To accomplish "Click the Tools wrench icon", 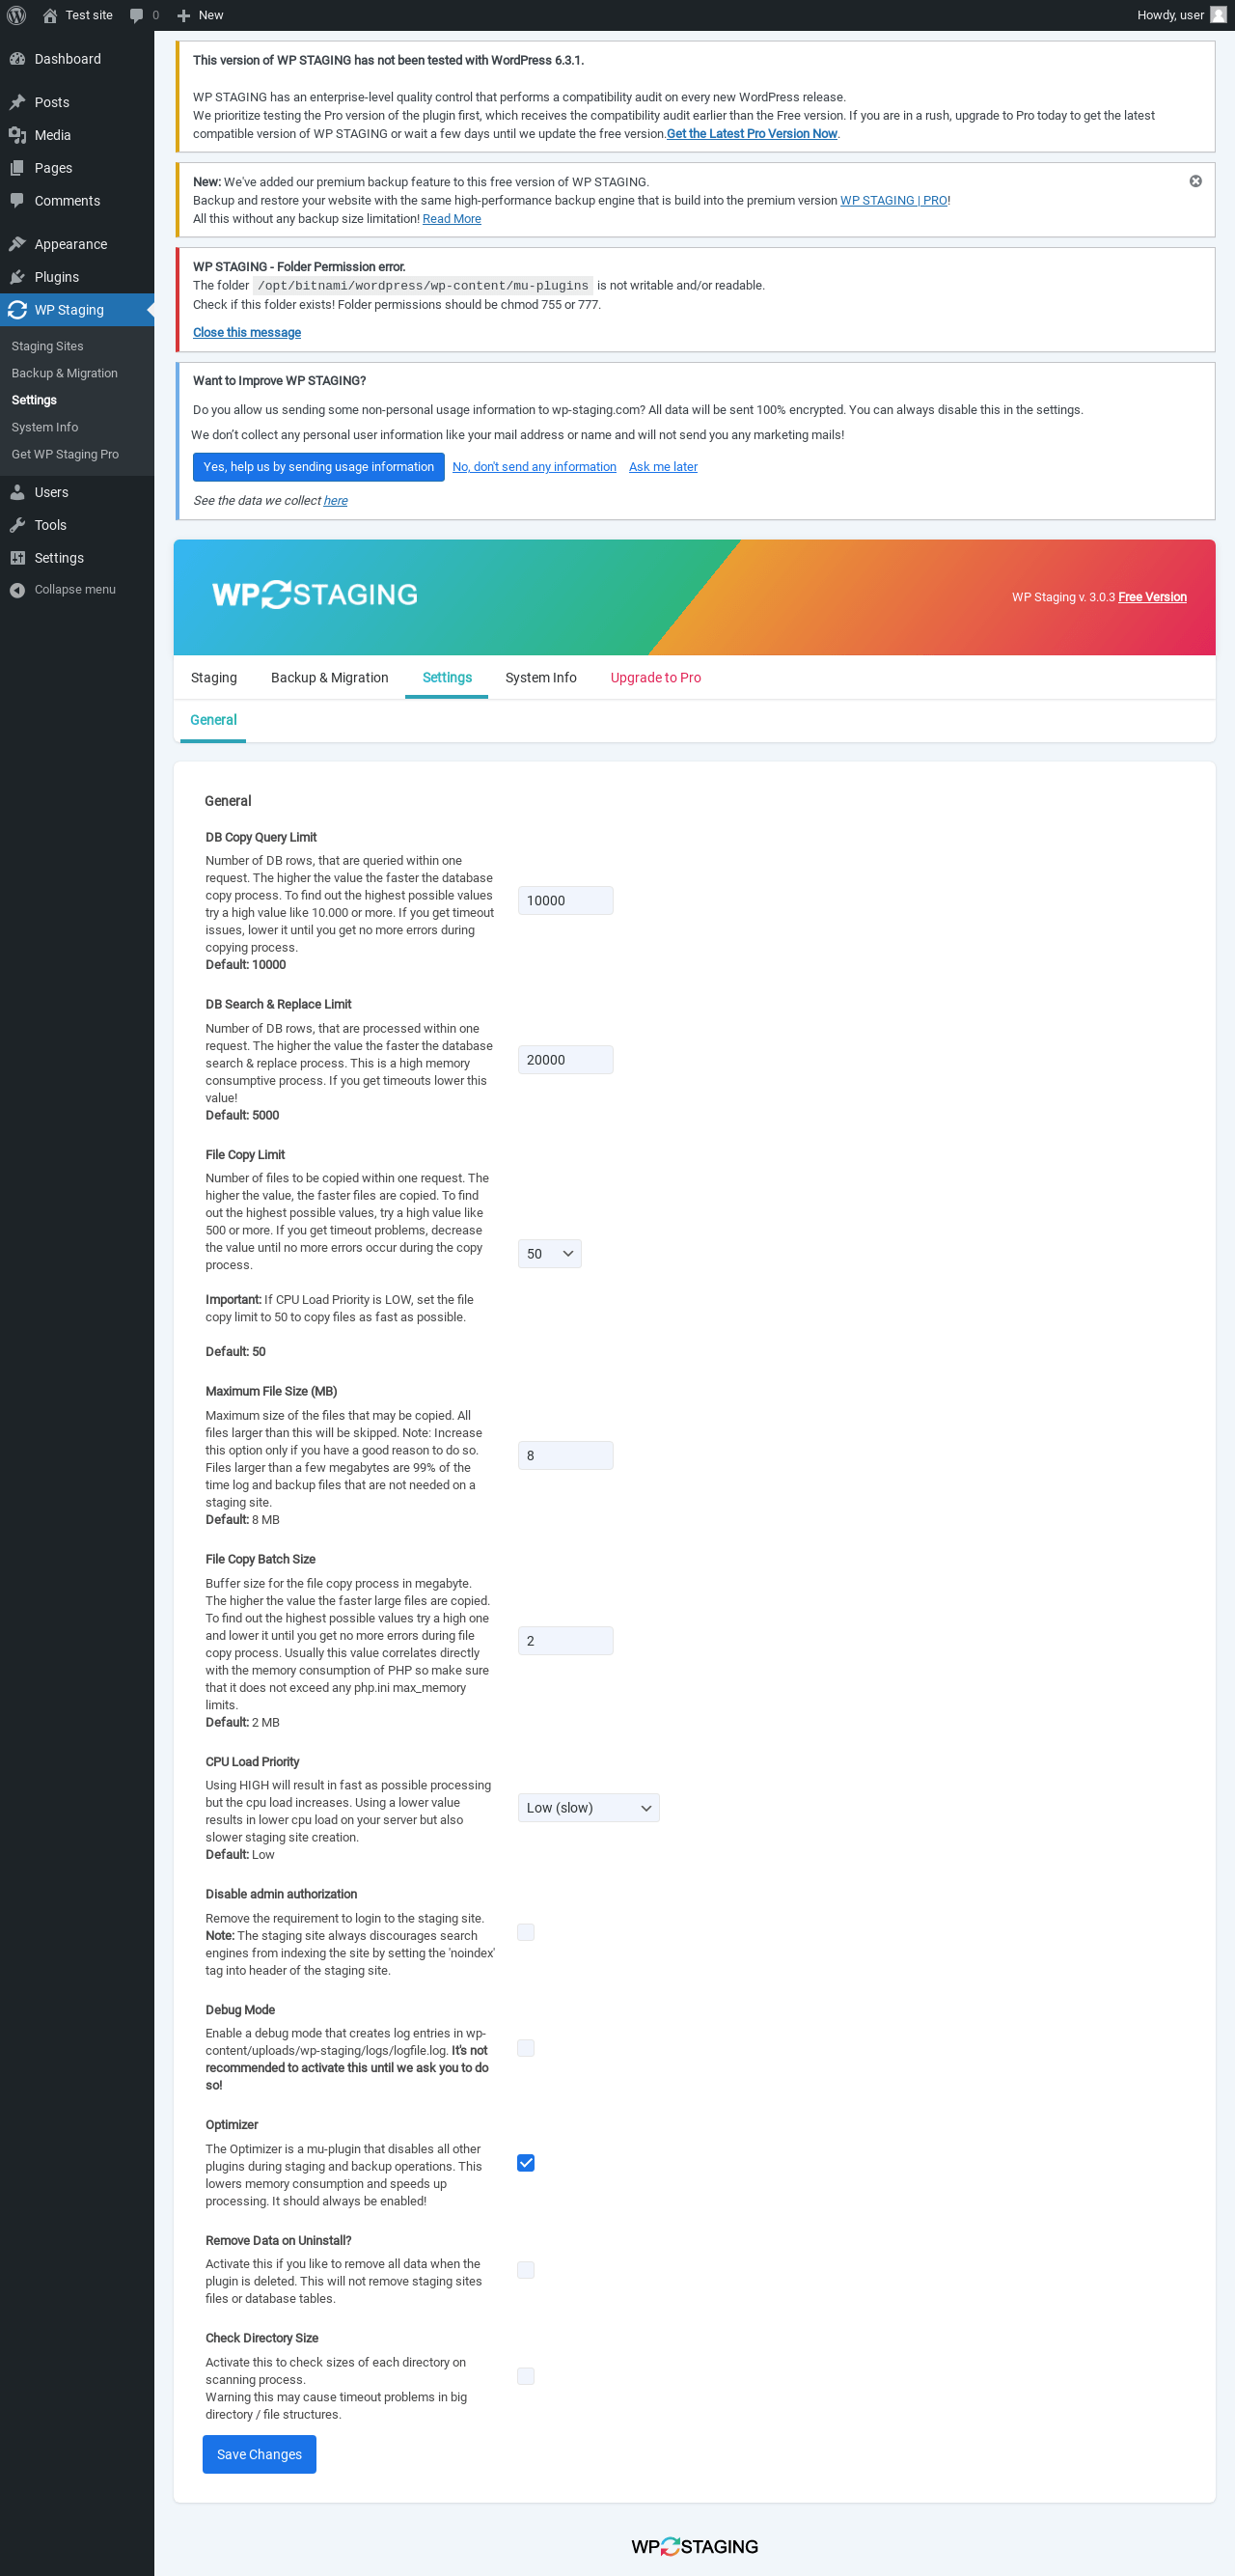I will pos(17,525).
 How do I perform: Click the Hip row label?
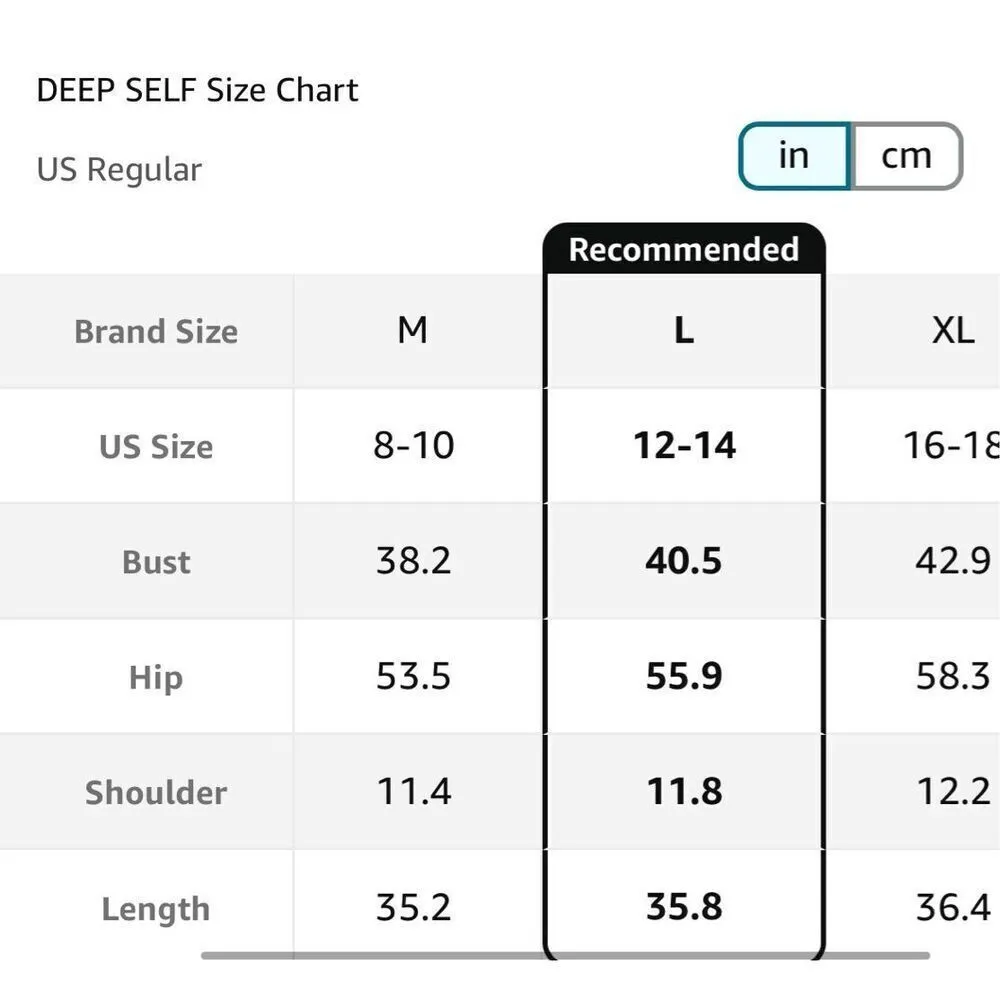(156, 678)
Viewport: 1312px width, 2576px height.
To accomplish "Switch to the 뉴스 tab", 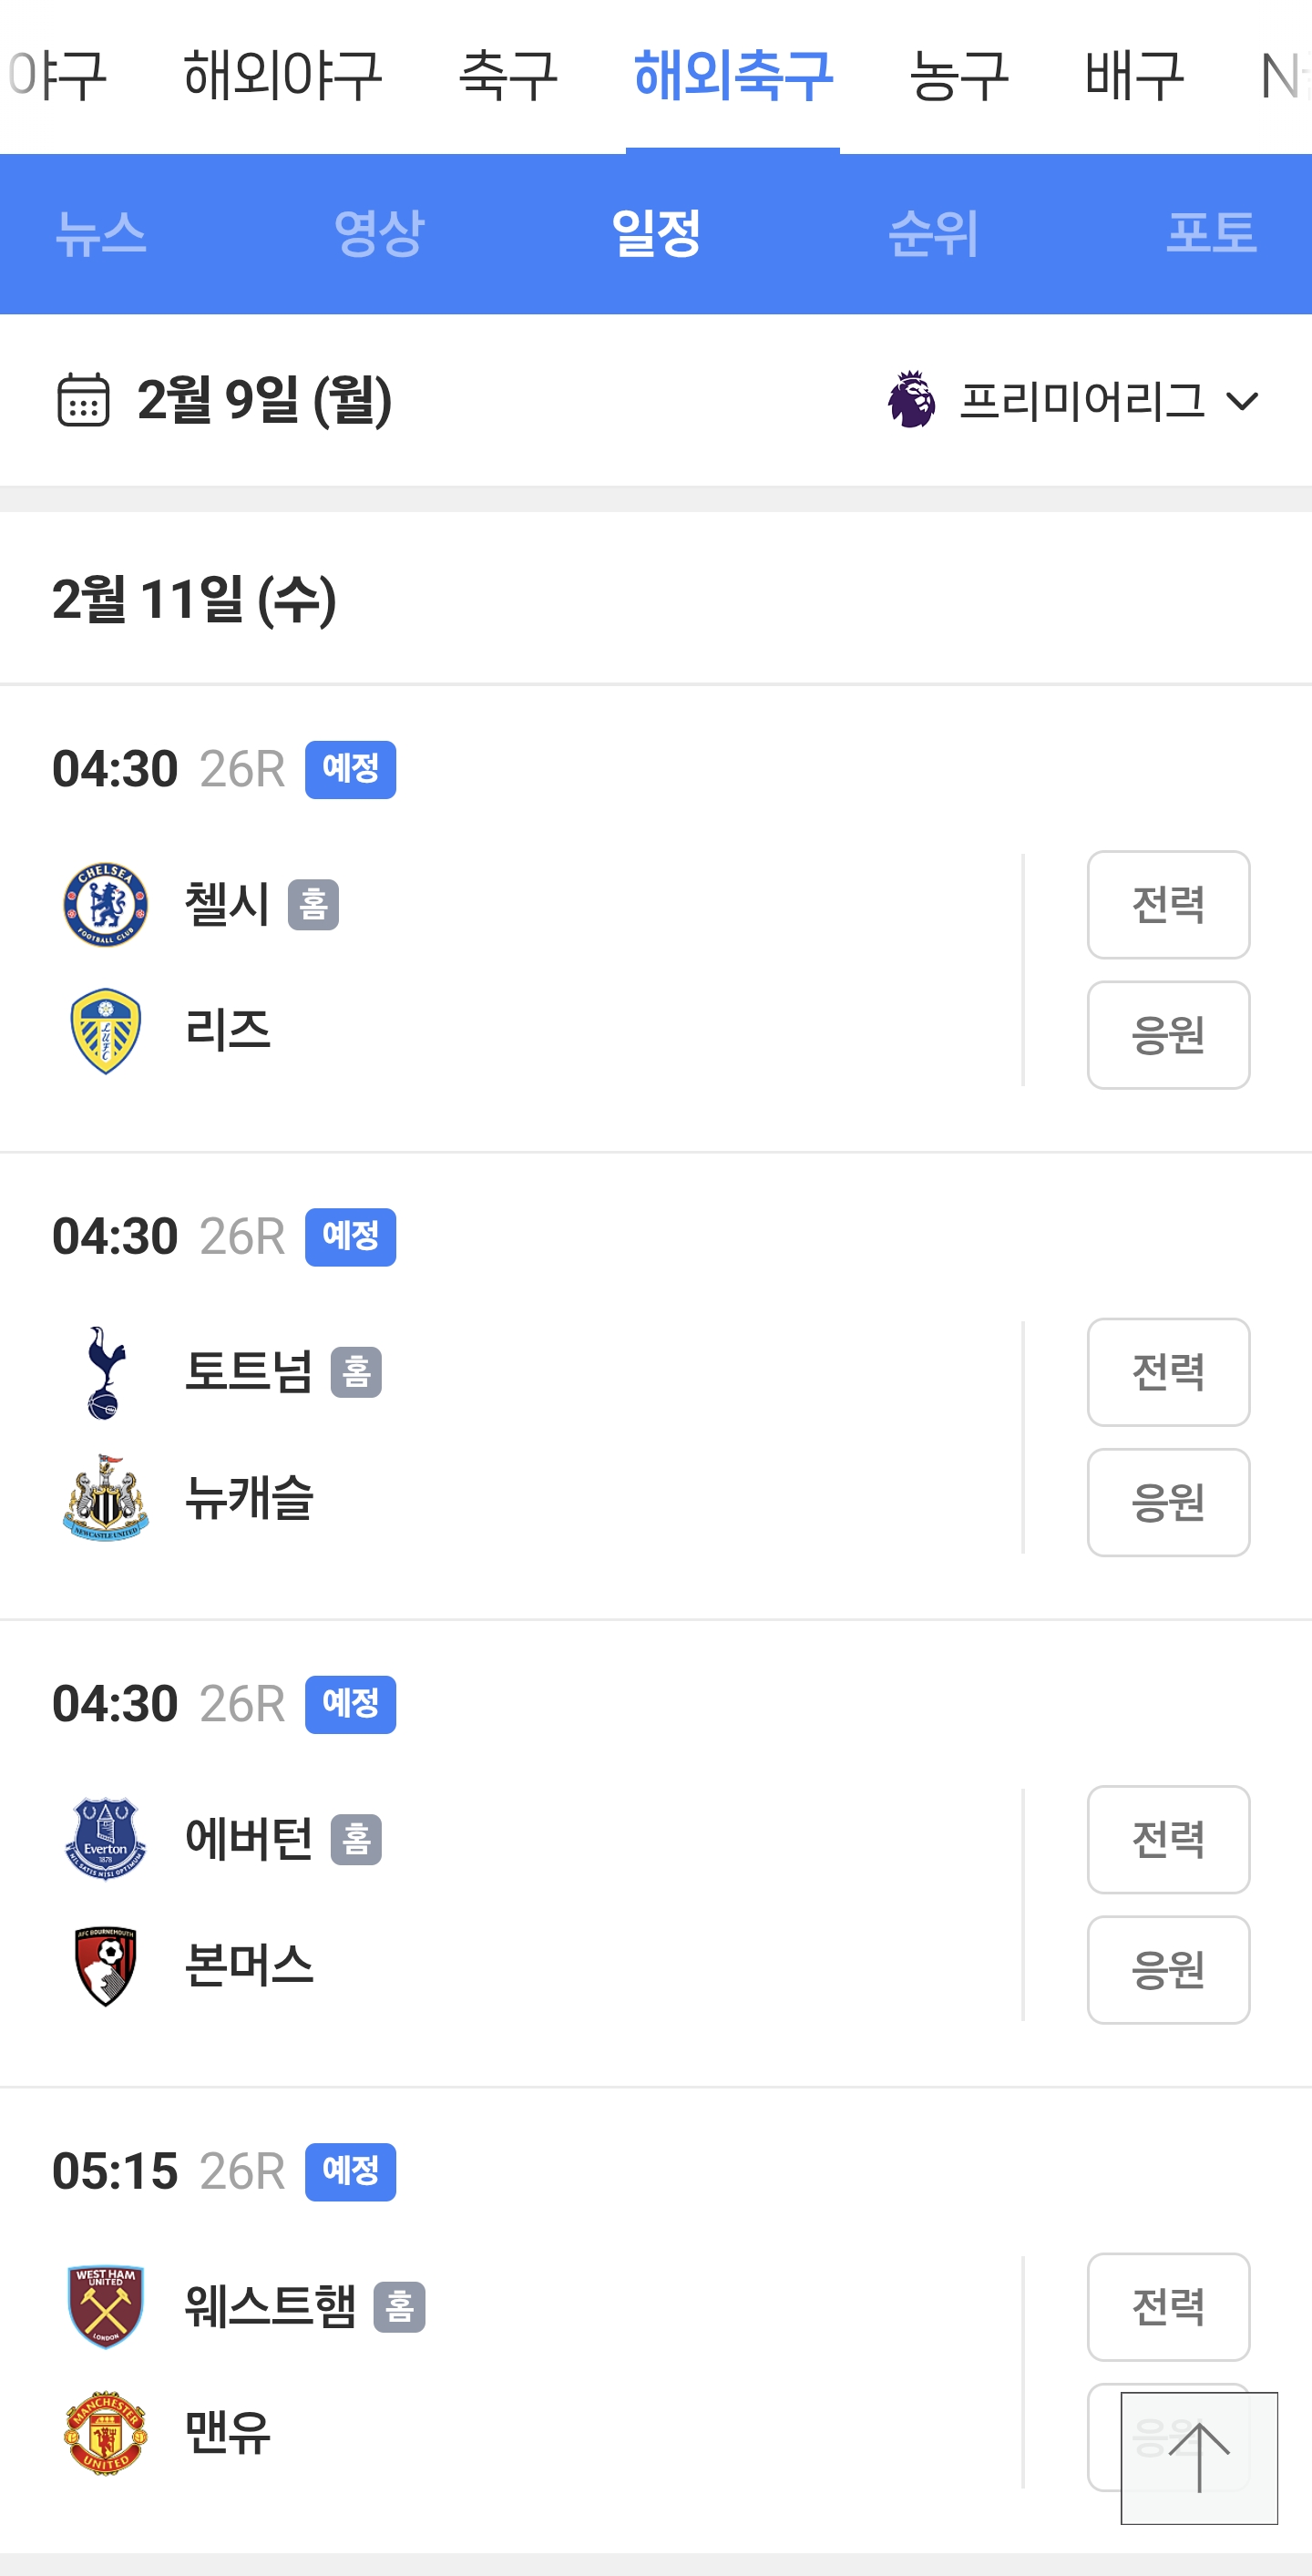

▶ _What to work on_
The line that contains "Viewport: 1312px width, 2576px height." begins the part to retype, and the last line of the records above ends it. Retype both and everything between, exactly, without the pictures.

▶ _Exercise result_
Viewport: 1312px width, 2576px height.
To accomplish "Switch to the 뉴스 tab", 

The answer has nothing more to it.